Sari jahan se achha

To look elegant, other garments have to be made well; the sari has to be worn well

Alia Bhatt wore a sari with a 23-foot train to Met Gala 2024 declaring, "there's nothing more timeless than a sari". Naomi Campbell stunned everyone at the French Riviera wearing a lavender sari. Last week, about 500 ladies in saris dazzled the Times Square in New York with a walkathon, as had many in London’s Trafalgar Square last year. Indeed, they had modest trains.

The sari has come of age, declared the fashion press after the Times Square show. Wrong! In the south, girls in pavadai used to shift to half-sari after they came of age, and graduate to sari at the time of marriage. Wondered what pavadai means? Pav = legs; aadai = garment!

The sari came of age yugas ago. Alia Bhatt knew it or not, the sari is mentioned in the Rig Veda. It is ageless; even in this metric age, it is measured in yards. A vadhyar once told me that stitched clothes are not to be worn at vedic rituals, because they have been ‘polluted’ by the touch of iron; that’s why certain temples don’t let you wear shirts. The sari—as also the dhoti, veshti or mundu—has thus survived yugas ‘unpolluted’. To each, his faith.

Illustration: Deni Lal Illustration: Deni Lal

To look elegant, other garments have to be made well; the sari has to be worn well. In the case of other garments, the tailor maketh the woman. In the case of sari, the wearer maketh herself. To each, her garment.

When it comes to clothing, there is nothing more closely identified as Indian than the sari and the Sikh turban. Most of our lady leaders know this well—from the well-groomed Sonia Gandhi and Smriti Irani to the nearly unlettered Pramila Bisoyi who became a wife at five, and an MP at 75 after empowering the women of Ganjam to stand on their feet.

→ Supplied data
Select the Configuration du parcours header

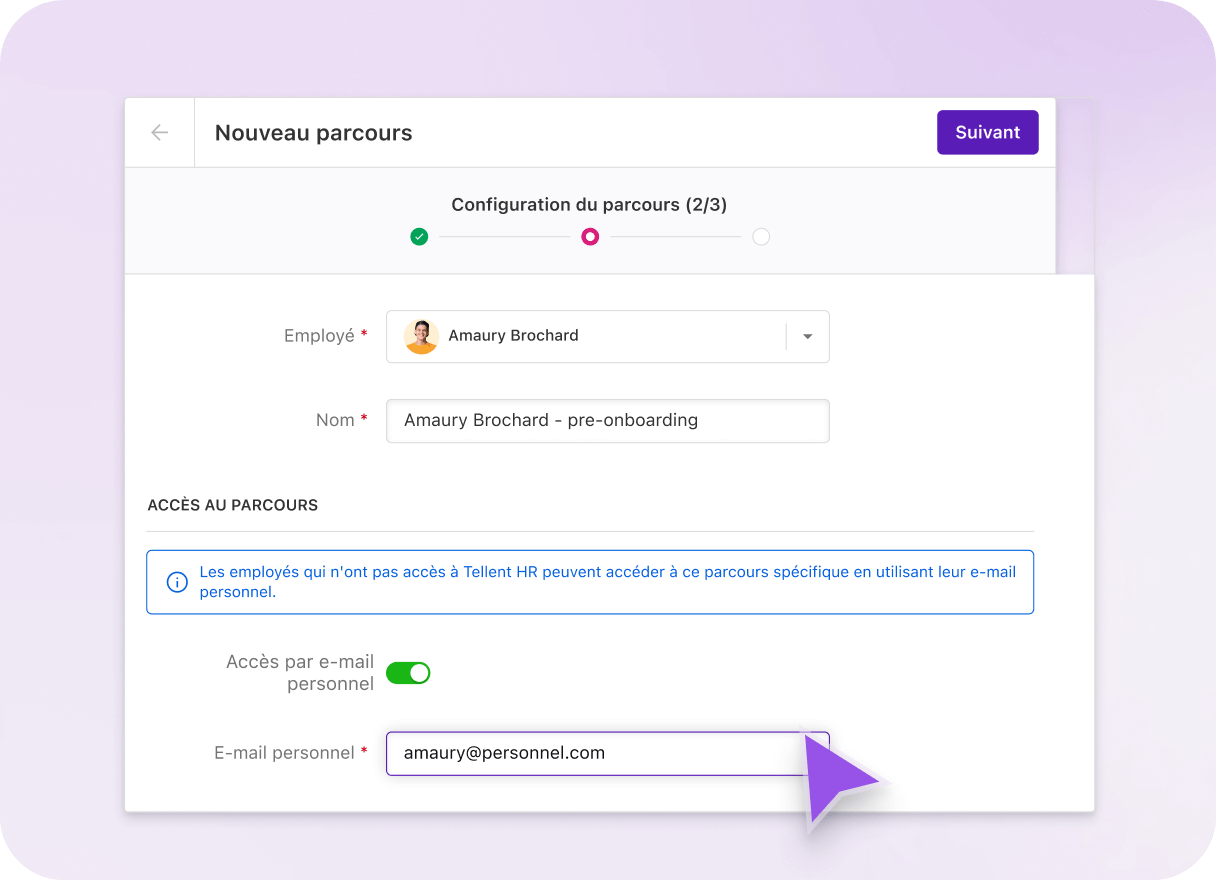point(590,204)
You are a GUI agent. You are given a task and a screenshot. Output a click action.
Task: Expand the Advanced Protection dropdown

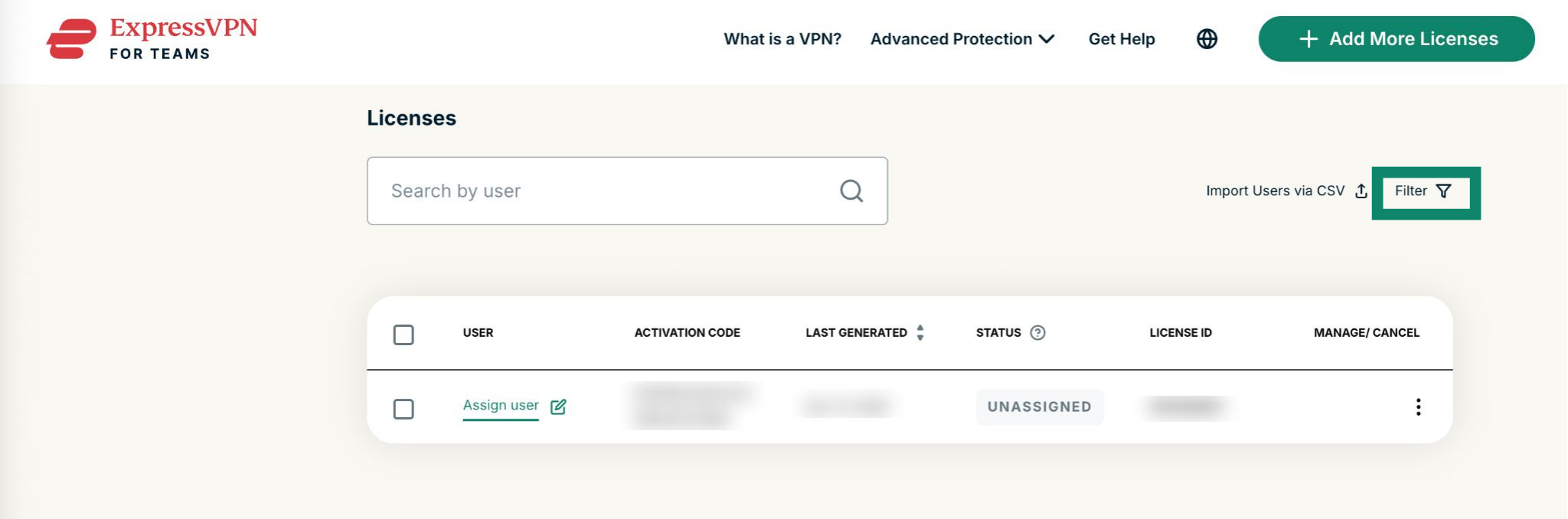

→ Requirements
Please name the ancient text in which, according to the piece on the sari, the sari is mentioned. The lines have no connection to the piece on the sari.

→ Correct result
The Rig Veda.